A politician acknowledged that we need to revisit history and carefully avoided anything connected to Vedas or Ayurveda and talked about just medicinal plants! There sure is a whole body of knowledge from tribal cultures that needs to be taught. But such debates make us realize how some topics are untouchables in the name of ‘saffronization’.

It’s appalling that at a time when we argue about revisiting history to develop pride and motivation, these arguments are greatly stifled by some extremists who use it for politics, jingoism and false sense of pride. They believe that everything we ought to know is in Ramayana, Mahabharata and other ancient texts and make attempts to thrust those as history.

Shatavadhani Dr. Ganesh, a great scholar in Sanskrit, Kannada and Telugu and himself a man of science said that he has only sympathy for people trying to prove that every single event in the epics did happen. They are mythology and were written mainly to spread the teachings of Vedas to common man.

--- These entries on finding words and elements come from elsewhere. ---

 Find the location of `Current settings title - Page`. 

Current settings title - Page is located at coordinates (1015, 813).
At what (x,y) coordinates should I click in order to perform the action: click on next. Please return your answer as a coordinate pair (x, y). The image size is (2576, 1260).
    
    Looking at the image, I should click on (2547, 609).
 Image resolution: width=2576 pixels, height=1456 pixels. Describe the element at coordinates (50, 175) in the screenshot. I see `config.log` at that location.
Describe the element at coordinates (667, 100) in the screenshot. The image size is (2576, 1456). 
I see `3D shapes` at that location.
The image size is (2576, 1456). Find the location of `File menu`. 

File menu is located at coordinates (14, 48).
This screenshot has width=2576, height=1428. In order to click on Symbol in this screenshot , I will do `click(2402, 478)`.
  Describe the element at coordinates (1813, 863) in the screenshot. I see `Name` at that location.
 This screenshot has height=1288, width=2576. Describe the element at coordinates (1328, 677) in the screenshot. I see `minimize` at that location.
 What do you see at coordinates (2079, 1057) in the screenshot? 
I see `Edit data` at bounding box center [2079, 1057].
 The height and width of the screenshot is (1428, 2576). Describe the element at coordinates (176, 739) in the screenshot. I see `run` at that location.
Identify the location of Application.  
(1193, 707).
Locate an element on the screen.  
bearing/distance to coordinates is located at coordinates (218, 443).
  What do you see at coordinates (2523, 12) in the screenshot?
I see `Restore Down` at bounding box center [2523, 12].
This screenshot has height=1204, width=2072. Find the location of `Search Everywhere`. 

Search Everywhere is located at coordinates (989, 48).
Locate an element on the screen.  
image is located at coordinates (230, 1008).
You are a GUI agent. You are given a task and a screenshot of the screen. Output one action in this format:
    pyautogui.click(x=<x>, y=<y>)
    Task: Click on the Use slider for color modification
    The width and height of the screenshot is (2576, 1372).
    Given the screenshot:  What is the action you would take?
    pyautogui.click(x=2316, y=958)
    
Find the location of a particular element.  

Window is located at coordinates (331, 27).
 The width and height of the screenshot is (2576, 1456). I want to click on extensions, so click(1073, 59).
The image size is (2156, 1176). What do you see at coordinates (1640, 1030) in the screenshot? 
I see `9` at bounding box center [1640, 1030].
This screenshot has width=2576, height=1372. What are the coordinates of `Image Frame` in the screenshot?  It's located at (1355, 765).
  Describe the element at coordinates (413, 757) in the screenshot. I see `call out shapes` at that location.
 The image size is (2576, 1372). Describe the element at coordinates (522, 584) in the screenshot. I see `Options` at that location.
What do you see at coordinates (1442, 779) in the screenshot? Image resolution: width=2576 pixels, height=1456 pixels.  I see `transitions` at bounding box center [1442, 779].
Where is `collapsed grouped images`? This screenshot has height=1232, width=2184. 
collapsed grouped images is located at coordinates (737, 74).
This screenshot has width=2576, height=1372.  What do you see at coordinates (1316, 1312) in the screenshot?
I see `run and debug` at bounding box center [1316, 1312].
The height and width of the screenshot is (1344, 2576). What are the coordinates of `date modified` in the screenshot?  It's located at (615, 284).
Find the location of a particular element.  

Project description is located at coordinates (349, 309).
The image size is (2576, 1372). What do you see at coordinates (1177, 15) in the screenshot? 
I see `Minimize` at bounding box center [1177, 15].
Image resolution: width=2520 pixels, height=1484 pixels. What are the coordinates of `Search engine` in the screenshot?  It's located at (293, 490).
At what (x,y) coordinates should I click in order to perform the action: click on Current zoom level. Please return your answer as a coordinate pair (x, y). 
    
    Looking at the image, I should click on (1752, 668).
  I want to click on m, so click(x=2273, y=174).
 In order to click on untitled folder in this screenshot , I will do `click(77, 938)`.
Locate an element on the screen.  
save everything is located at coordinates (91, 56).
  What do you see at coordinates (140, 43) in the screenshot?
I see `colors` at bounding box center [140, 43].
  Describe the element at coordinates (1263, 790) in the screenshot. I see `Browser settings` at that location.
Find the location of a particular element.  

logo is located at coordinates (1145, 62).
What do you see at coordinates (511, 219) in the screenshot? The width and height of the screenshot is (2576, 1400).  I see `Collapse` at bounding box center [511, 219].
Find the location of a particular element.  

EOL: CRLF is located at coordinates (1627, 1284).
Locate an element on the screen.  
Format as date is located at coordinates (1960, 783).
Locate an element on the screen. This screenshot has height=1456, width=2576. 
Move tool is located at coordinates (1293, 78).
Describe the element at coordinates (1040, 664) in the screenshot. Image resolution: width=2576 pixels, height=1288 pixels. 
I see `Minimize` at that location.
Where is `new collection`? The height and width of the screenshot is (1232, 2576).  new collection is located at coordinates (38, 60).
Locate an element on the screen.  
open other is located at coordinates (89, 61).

The answer to the lack of knowledge of our achievements in the past is definitely not the kind of experiments we see in textbooks and other books of Haryana and Gujarat. When parts of Ramayana and Mahabharata are prescribed in textbooks they should be presented only as epics.

Only when there is historical evidence of a particular mention should that move to the side of history. All this jingoistic push does is that it makes our current cream of historians and mainstream media hyperventilate at the very mention of Vedas or ancient texts. And in that process, trivializes this whole issue that merits a concerted scientific approach.

purANamityeva na sAdhu sarvam na chApi kAvyam navamityavadyam

santaH parIkshyAtanyatarat bhajante mUDhaH para pratyayaneya buddhiH

This is a quote attributed to the great Kalidasa and can be loosely translated as:

Just because it’s old everything is not correct

Just because something’s new it is not to be looked down upon

Wise men accept things after careful examination

Only fools depend on others’ intellect to judge things

The so-called Right needs to know this and there is the other side that believes ‘purANamityeva asAdhu sarvam’ just because its old everything is incorrect. Credible achievements are drowned somewhere in the middle.

History has dark and bright sides. It can hurt and it can inspire. But at the end, it can only make our understanding better and move ahead with wisdom.

While it will take time for history textbooks to showcase past achievements given the present bias, there is need for books for kids in the non-textbook genre that present verified facts. Something along the lines of ‘Makers of Indian Literature’ series by Sahitya Akademi may help. In this internet era, kids shouldn’t wait for generations like we did to know more about Brahmagupta, Sridharacharya, ‘Hemachandra numbers’  and Baudhayana.